Records contained in a dataset:
§ §

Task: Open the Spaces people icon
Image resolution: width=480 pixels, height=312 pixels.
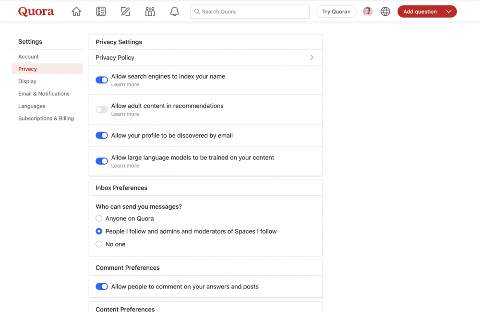Action: pyautogui.click(x=150, y=12)
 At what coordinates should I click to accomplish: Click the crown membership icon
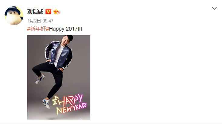point(56,12)
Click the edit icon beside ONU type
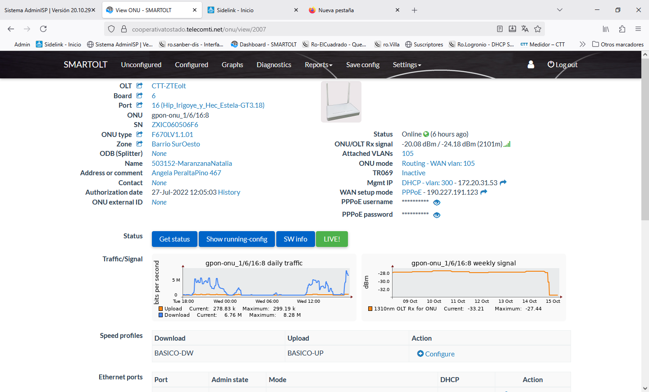This screenshot has width=649, height=392. pyautogui.click(x=140, y=134)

§ §

PROBLEM TO WORK ON: If an entry contains a picture, leave it out and repeat the rest exactly.

WRITTEN ANSWER:
Task: Open the Spaces people icon
Image resolution: width=480 pixels, height=312 pixels.
Action: pyautogui.click(x=150, y=12)
 At what coordinates should I click to accomplish: Click the crown membership icon
point(56,12)
Click the edit icon beside ONU type
This screenshot has width=649, height=392. pyautogui.click(x=140, y=134)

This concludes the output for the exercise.